# [ABOUT THIS EXERCISE]
Below are the records; give again exactly the line with "1996 (848, 715)", the line with "ARSHPREET KAUR (142, 1943)", and each line that lies between them, and nothing besides.

# [SUPPLIED DATA]
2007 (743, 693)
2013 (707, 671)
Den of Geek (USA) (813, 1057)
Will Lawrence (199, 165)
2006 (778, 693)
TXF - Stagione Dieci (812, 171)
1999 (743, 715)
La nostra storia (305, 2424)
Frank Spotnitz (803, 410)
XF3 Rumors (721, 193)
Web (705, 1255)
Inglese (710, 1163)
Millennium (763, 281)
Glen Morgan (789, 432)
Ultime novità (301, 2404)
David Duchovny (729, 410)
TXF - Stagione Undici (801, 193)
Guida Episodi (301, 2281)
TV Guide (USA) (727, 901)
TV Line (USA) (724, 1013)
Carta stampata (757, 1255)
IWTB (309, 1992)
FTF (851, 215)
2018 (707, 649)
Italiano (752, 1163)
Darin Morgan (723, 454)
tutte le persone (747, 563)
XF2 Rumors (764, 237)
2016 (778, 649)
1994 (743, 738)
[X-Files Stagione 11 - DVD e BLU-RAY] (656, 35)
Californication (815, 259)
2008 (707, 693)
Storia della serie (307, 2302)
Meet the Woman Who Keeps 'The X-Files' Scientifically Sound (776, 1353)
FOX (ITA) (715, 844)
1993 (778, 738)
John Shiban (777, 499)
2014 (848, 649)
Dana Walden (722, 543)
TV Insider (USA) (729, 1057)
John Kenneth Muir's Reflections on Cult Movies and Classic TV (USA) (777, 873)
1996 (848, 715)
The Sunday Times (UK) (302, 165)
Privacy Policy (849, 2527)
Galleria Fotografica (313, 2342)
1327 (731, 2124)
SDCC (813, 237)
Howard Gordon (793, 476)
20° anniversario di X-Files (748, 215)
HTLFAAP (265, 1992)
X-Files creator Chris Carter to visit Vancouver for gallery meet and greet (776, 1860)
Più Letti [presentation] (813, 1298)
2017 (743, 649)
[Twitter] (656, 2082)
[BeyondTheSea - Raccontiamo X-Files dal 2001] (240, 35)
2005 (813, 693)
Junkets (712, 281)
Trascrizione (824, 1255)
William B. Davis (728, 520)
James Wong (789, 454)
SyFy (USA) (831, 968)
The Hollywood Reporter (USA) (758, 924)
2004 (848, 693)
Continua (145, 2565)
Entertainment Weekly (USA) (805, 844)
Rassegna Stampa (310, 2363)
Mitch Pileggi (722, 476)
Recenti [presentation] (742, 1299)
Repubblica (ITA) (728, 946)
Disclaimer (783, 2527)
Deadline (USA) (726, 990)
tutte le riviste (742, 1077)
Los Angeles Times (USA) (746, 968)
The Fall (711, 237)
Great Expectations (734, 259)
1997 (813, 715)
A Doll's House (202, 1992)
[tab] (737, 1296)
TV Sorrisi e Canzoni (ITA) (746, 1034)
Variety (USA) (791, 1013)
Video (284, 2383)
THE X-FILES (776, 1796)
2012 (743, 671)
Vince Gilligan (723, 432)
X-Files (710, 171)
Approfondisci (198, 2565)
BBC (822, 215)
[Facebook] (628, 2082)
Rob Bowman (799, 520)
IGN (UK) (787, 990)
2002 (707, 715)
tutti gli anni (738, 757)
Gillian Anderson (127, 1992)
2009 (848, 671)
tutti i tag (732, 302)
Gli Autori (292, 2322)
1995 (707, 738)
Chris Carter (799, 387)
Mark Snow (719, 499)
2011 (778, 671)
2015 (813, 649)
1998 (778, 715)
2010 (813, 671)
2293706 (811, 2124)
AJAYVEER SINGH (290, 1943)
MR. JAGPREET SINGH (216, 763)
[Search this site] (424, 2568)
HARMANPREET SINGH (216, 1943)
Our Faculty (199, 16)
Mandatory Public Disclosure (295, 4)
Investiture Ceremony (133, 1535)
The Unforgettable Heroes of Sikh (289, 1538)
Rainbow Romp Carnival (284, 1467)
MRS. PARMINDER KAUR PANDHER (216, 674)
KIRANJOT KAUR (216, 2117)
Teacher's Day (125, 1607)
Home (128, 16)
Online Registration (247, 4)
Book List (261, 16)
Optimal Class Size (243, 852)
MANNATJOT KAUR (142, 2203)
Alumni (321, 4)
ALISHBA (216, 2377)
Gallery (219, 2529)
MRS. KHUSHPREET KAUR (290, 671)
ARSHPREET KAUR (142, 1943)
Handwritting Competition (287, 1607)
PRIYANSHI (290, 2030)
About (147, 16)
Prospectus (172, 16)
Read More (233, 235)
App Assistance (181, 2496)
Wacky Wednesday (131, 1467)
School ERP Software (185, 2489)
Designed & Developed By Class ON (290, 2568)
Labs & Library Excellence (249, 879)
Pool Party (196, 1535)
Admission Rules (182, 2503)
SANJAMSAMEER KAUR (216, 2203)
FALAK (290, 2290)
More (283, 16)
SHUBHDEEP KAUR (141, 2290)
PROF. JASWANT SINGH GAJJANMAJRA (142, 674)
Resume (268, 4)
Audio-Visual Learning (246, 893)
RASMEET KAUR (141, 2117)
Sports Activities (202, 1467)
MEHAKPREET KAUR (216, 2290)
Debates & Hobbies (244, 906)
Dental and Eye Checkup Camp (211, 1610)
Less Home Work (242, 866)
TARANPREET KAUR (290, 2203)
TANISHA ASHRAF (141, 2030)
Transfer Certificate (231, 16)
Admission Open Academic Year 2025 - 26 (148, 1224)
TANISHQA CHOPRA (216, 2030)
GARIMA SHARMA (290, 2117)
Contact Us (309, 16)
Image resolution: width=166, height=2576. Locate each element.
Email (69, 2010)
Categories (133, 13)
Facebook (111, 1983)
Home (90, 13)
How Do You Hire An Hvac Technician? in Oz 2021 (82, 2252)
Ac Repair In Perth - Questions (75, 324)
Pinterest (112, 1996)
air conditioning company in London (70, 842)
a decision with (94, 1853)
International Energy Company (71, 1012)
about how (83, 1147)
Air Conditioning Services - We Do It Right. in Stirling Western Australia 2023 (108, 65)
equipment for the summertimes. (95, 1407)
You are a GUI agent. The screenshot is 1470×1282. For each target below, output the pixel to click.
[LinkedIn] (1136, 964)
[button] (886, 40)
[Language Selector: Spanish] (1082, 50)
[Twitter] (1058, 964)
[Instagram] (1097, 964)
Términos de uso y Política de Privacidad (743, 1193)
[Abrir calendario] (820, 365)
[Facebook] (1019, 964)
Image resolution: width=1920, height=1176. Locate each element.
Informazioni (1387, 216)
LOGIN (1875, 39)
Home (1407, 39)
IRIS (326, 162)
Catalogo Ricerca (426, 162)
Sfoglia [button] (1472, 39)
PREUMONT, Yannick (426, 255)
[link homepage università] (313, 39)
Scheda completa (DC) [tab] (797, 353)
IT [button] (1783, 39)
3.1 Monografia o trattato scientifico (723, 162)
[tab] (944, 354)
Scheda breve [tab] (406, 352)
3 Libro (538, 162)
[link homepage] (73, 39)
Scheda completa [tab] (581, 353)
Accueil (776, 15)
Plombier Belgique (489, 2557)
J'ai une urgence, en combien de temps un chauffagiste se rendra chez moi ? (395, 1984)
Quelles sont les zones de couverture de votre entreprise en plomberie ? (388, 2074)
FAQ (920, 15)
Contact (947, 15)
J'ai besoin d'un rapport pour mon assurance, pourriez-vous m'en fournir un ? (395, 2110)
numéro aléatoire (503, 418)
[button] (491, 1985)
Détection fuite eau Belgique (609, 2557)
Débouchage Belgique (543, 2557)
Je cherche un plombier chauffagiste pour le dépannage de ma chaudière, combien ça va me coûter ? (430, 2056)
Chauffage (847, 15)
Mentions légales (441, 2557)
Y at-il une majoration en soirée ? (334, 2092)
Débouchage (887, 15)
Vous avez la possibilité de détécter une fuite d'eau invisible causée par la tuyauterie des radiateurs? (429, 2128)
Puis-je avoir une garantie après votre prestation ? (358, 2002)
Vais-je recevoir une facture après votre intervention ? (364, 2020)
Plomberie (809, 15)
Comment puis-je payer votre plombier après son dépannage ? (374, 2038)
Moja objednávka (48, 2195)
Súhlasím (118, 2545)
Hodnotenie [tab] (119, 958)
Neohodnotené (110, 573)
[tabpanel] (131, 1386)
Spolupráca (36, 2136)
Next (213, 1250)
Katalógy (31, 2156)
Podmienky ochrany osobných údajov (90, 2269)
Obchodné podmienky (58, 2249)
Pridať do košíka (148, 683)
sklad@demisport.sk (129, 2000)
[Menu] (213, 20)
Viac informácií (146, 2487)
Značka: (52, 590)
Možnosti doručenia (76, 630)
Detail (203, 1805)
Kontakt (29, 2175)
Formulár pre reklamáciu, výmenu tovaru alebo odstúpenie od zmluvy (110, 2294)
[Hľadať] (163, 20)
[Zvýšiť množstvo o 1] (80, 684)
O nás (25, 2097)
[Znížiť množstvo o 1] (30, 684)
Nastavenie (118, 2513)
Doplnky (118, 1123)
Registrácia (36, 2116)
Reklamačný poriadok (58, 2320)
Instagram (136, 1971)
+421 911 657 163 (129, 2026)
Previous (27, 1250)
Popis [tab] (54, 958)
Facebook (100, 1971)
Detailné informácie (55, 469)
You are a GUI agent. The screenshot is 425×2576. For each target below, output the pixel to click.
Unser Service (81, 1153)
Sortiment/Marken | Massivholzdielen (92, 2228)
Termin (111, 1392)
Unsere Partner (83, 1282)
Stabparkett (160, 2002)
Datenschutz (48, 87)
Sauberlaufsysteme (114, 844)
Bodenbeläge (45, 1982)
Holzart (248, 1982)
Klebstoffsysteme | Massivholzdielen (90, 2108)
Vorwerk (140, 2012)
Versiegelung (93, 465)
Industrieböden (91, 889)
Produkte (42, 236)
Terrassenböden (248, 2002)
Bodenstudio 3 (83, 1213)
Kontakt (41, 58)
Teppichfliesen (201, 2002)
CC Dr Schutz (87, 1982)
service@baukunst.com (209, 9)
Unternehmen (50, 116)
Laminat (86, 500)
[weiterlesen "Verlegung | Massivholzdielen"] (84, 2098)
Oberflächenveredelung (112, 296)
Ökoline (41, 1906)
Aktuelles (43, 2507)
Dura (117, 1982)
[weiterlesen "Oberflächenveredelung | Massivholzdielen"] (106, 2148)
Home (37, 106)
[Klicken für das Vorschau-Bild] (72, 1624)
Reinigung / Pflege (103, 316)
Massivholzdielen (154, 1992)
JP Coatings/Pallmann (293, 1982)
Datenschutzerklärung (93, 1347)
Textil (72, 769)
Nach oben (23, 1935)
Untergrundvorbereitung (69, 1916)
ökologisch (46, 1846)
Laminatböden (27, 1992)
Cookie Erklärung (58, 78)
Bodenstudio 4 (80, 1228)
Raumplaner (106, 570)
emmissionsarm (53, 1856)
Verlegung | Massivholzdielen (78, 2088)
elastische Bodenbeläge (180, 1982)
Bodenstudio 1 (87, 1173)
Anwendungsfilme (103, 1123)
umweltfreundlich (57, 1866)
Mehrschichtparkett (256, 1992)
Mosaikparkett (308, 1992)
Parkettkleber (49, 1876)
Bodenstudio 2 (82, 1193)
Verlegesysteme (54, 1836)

# [EXPECTED OUTPUT]
1996 (848, 715)
The Sunday Times (UK) (302, 165)
Privacy Policy (849, 2527)
Galleria Fotografica (313, 2342)
1327 (731, 2124)
SDCC (813, 237)
Howard Gordon (793, 476)
20° anniversario di X-Files (748, 215)
HTLFAAP (265, 1992)
X-Files creator Chris Carter to visit Vancouver for gallery meet and greet (776, 1860)
Più Letti [presentation] (813, 1298)
2017 (743, 649)
[Twitter] (656, 2082)
[BeyondTheSea - Raccontiamo X-Files dal 2001] (240, 35)
2005 (813, 693)
Junkets (712, 281)
Trascrizione (824, 1255)
William B. Davis (728, 520)
James Wong (789, 454)
SyFy (USA) (831, 968)
The Hollywood Reporter (USA) (758, 924)
2004 (848, 693)
Continua (145, 2565)
Entertainment Weekly (USA) (805, 844)
Rassegna Stampa (310, 2363)
Mitch Pileggi (722, 476)
Recenti [presentation] (742, 1299)
Repubblica (ITA) (728, 946)
Disclaimer (783, 2527)
Deadline (USA) (726, 990)
tutte le riviste (742, 1077)
Los Angeles Times (USA) (746, 968)
The Fall (711, 237)
Great Expectations (734, 259)
1997 (813, 715)
A Doll's House (202, 1992)
[tab] (737, 1296)
TV Sorrisi e Canzoni (ITA) (746, 1034)
Variety (USA) (791, 1013)
Video (284, 2383)
THE X-FILES (776, 1796)
2012 (743, 671)
Vince Gilligan (723, 432)
X-Files (710, 171)
Approfondisci (198, 2565)
BBC (822, 215)
[Facebook] (628, 2082)
Rob Bowman (799, 520)
IGN (UK) (787, 990)
2002 (707, 715)
tutti gli anni (738, 757)
Gillian Anderson (127, 1992)
2009 (848, 671)
tutti i tag (732, 302)
Gli Autori (292, 2322)
1995 (707, 738)
Chris Carter (799, 387)
Mark Snow (719, 499)
2011 (778, 671)
2015 (813, 649)
1998 (778, 715)
2010 (813, 671)
2293706 (811, 2124)
AJAYVEER SINGH (290, 1943)
MR. JAGPREET SINGH (216, 763)
[Search this site] (424, 2568)
HARMANPREET SINGH (216, 1943)
Our Faculty (199, 16)
Mandatory Public Disclosure (295, 4)
Investiture Ceremony (133, 1535)
The Unforgettable Heroes of Sikh (289, 1538)
Rainbow Romp Carnival (284, 1467)
MRS. PARMINDER KAUR PANDHER (216, 674)
KIRANJOT KAUR (216, 2117)
Teacher's Day (125, 1607)
Home (128, 16)
Online Registration (247, 4)
Book List (261, 16)
Optimal Class Size (243, 852)
MANNATJOT KAUR (142, 2203)
Alumni (321, 4)
ALISHBA (216, 2377)
Gallery (219, 2529)
MRS. KHUSHPREET KAUR (290, 671)
ARSHPREET KAUR (142, 1943)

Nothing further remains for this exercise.